The organization was started in 1971 by a small group of French doctors and journalists who had worked in Biafra, a short-lived secessionist state in southeastern Nigeria.

They wanted to find a way to respond rapidly and effectively to public health emergencies, with complete independence from political, economic and religious influences.

Today, Doctors Without Borders works in 74 countries around the world. They provide medicine and surgery, mass vaccination campaigns, water and sanitation systems, nutrition, drugs and supplies, health training and the renovation of health facilities.

Private donors provide about 80 percent of the organization's funding, while government and corporate donations provide the rest, giving them annual budget of about $400 million US.

Mitra finds it hard to explain why he enjoys working with the organization so much.

“You can't tell what kind of enjoyment I get out of reading poetry, and you might not get the same enjoyment out of reading the same poetry. So, it's very personal and subjective. How can I explain what I get out of it?”

He showed the audience a series of sometimes-gruesome slides of malnourished children, infected limbs and an ectopic pregnancy operation (where the fetus grows in the fallopian tubes, cervix, ovaries or abdomen).

Mitra said he did hundreds of C-section deliveries while he was in Nigeria. The birth rate in the country is extremely high because couples want to have lots of children to make up for the ones that die before adulthood.

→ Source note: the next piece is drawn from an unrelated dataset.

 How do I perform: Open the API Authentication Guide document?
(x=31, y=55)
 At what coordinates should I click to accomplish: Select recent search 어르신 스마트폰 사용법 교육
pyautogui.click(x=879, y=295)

Doctors Without Borders volunteers Rink De Lange and Leanne Olson also spoke at the event. They are travelling Northern Ontario and Manitoba to tell people about the organization.

The married couple, who live near Wakefield, Quebec, met while on a mission to Bosnia in 1994. Olson is a registered nurse who has been on six Doctors Without Borders Missions, and De Lange is a logistician with the organization who has been on five missions.

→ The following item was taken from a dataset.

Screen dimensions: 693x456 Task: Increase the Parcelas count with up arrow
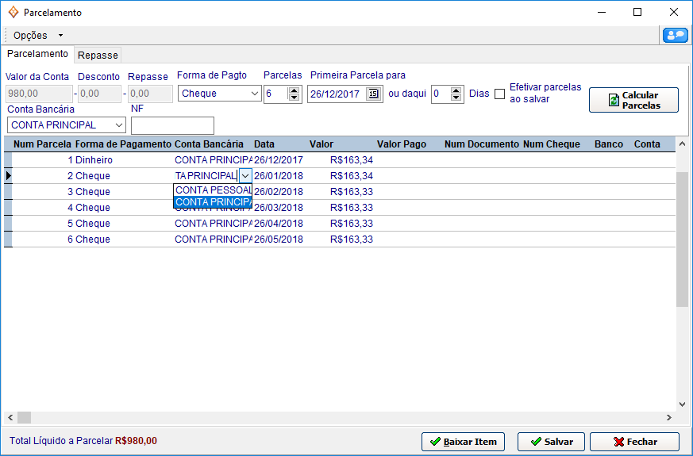[295, 90]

Olson got involved with the organization because she needed work when they were laying off nurses in her hometown of Winnipeg.

“It's incredibly challenging. I learn so much on these missions. I feel like I'm a better nurse now because I've had so many experiences,” she said.

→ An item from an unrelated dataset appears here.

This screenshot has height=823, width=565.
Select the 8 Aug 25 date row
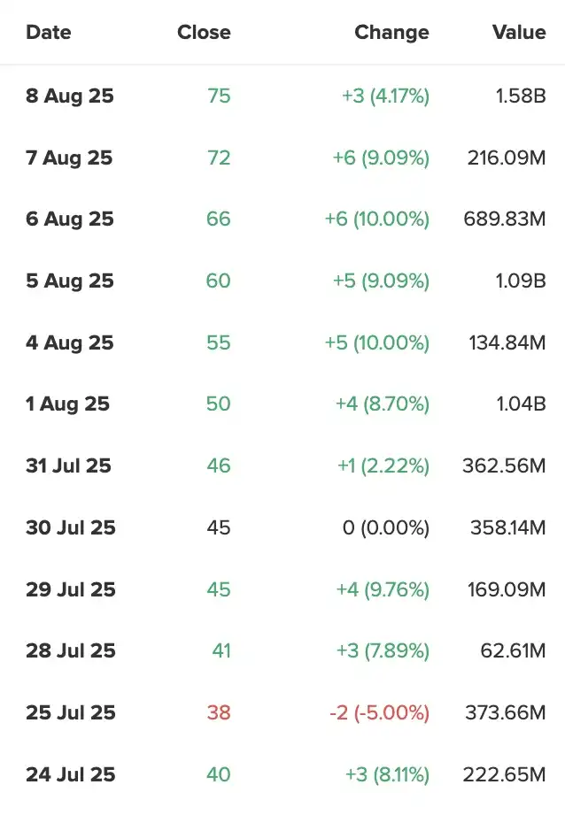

“I feel like I'm able to contribute so much more because I'm working with populations that are so desperate. These people are so needy that my presence can have such an impact...We're sometimes in refugee camps where you can be taking care of 50,000 or 100,000 people.”

The woman stresses that you don't have to be a doctor to work with Doctors Without Borders. They need nurses, midwives, mental health specialists, laboratory workers and logisticians as well.

As a logistician, her husband is a “jack of all trades” responsible for support services like purchasing supplies, bookkeeping, storekeeping, obtaining permits, supervising local staff, taking care of transport, communications and reporting.

The organization is looking for people with two years of working experience in their field. It's an advantage if you've worked in a foreign country or in Canada's north.

All potential volunteers are interviewed, and if they're accepted, they're sent for training. The average mission is six months long, and workers are paid a small honorarium.

Doctors Without Borders makes sure volunteers live comfortably – if not in opulent style – while they're working in foreign countries. They have people to do their laundry and clean their living quarters, she said.

Steven Fox Radulovich, who has an MBA in digital technology management and has done a lot of work in telehealth in northern aboriginal communities, was at the presentation to see if he could work for Doctors Without Borders.

“I think I could probably work as a logistician. I see that they're having a recruiting drive, so I just want to keep the doors open and do something interesting,” he said.

“I found the adversity under which (Mitra, Olson and De Lange) had to work interesting. I find that appealing. I like to take the road last travelled.”